Many companies focus on the direct contact a person has with their company, during the purchase transaction, when using the product or service, or during any after-sales service interactions. Indirect contact is often overlooked, but could potentially be just as, or sometimes even more, important. Indirect contact typically takes the form of unintentional contact with your company’s products, services, brands or personnel; for example, word of mouth recommendations or criticisms, news reports, advertising, impressions of brand representatives outside of the store, and the list goes on.

As such, the experience a customer has with your brand starts before you are even aware that they are a potential customer.

Most companies only track customer satisfaction, which implies that they are gauging their success at wowing customers only at the time of purchase or when they have a problem to be resolved. But, what if you were never given the opportunity to wow them because they had a negative experience with your brand before one of your sales representatives even knew they existed? How disappointed would you feel if your sales team delivered exceptional service, but the product arrived defective or late because your outsourced transportation provider dropped the ball? Or, what if through some hiccup in the administrative process the customer decided not to do business with you after all?

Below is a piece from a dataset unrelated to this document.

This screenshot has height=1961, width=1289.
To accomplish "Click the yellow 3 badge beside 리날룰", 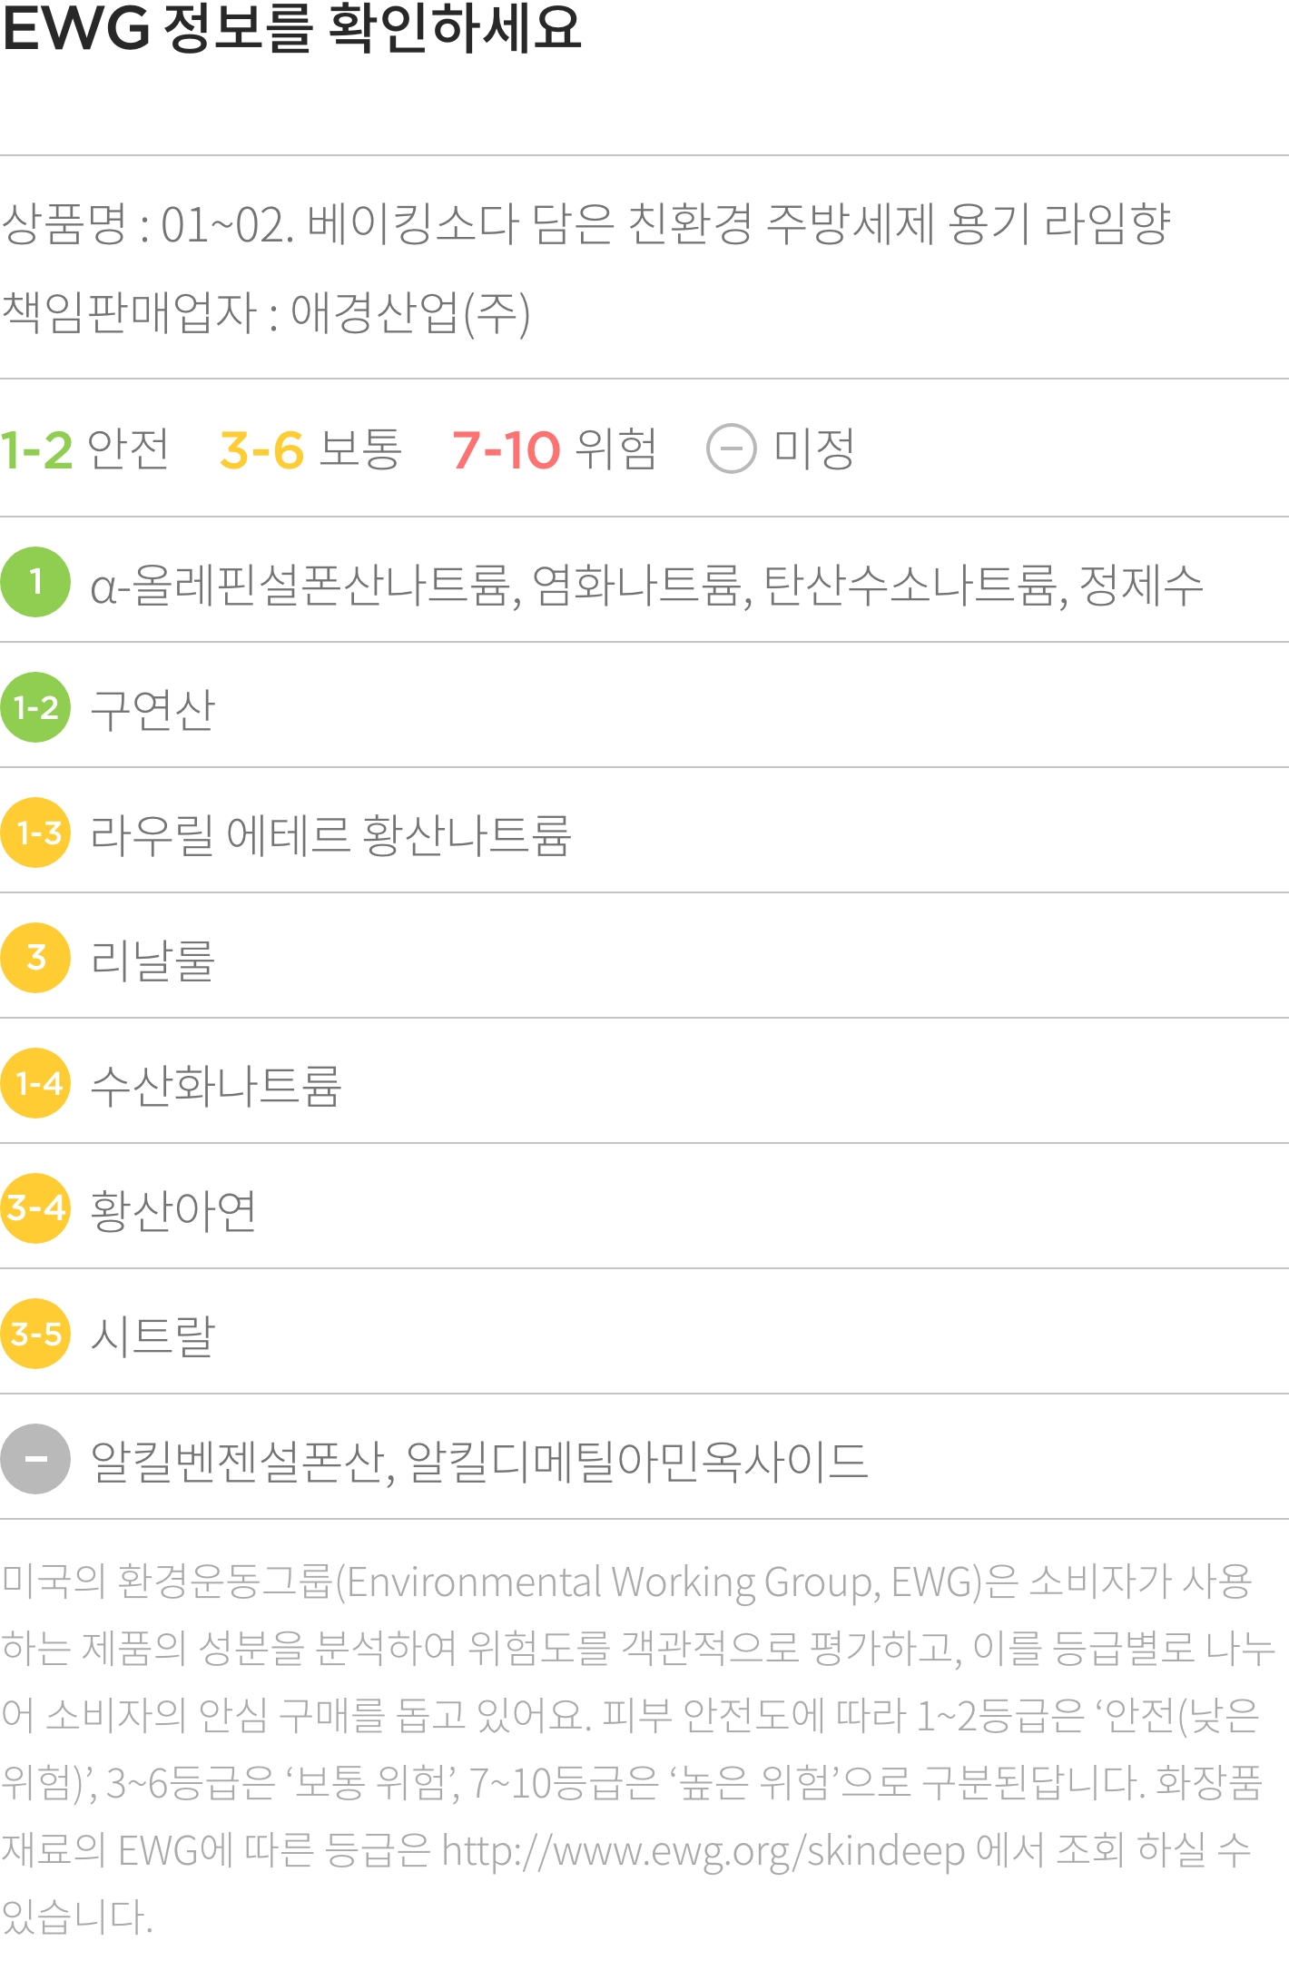I will (x=35, y=958).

Understanding customer experience

Understanding your organisation’s customer experience first requires an understanding of how customers interact with your organisation before they become a customer, during all direct transactions and interactions with your organization, right up to the end when they are no longer a customer. This is known as the customer journey. During this journey, customers will interact with your organisation both directly and indirectly through various touchpoints, such as customer service, product and service delivery, websites, advertising, after-sales service, and so on. And these touchpoints exist within an ecosystem or network of your organisation’s customers, employees, suppliers, vendors and overall operating environment. The quality of your organisation’s customer experience, therefore, often involves more than just your organisation.

Measuring Customer Experience

The key to enabling positive and memorable customer experiences that turn customers into brand ambassadors lies in understanding the journeys that they take, the touchpoints that provide direct contact and the overall ecosystem within which they are engaging with your company. You cannot manage customer experience if you cannot measure it. Through a range of techniques – such as surveys, focus groups, ethnographic and other observational studies (‘shop alongs’), customer diaries, product co-design activities and internal analytics – we suggest measuring three broad areas:

  1. how well your company met your customers’ needs;
  2. how easy it was to do business with your organisation; and,
  3. how enjoyable it was when doing business with your organization.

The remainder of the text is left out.